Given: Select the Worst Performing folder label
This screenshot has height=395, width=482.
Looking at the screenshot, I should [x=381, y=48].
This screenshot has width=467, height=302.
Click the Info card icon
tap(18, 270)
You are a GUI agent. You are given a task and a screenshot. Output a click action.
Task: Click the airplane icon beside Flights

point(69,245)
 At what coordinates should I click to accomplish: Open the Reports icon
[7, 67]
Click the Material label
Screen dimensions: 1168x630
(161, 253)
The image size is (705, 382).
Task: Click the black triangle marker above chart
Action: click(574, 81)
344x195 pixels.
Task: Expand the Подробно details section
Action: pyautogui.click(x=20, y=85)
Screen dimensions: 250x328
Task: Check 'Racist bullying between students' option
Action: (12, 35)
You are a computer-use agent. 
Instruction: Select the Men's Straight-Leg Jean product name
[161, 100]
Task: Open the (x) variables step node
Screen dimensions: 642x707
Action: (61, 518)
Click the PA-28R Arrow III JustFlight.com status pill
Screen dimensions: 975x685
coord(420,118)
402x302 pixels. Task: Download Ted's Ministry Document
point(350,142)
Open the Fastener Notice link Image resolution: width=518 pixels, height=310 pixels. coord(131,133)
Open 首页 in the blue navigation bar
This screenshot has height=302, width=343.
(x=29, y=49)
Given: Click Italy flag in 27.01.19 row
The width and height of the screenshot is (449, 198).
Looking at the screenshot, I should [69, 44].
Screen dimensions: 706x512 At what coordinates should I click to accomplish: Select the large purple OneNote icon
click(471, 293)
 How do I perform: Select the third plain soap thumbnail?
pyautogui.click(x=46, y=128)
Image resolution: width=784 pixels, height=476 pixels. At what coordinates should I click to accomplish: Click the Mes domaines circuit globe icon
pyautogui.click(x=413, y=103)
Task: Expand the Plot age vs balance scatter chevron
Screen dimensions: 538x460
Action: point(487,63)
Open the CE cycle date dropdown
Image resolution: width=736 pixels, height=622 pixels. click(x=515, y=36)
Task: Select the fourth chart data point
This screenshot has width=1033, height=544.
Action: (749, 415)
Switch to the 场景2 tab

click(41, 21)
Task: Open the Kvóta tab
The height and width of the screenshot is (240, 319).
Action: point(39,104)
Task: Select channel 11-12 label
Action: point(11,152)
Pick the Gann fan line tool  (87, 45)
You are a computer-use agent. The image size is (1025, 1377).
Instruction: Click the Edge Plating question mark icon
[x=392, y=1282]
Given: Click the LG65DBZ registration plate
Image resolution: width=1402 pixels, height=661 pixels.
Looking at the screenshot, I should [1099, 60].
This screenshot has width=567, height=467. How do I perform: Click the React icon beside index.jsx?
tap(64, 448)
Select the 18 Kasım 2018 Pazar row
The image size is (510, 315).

**WHAT NEEDS TO BE DONE:** Take from the material above the lines running from the one with "You are a computer-use agent. The" through the one with "Given: Click the LG65DBZ registration plate", and repeat them exactly, with nothing else.

**OUTPUT OF THE EXERCISE:**
You are a computer-use agent. The image size is (1025, 1377).
Instruction: Click the Edge Plating question mark icon
[x=392, y=1282]
Given: Click the LG65DBZ registration plate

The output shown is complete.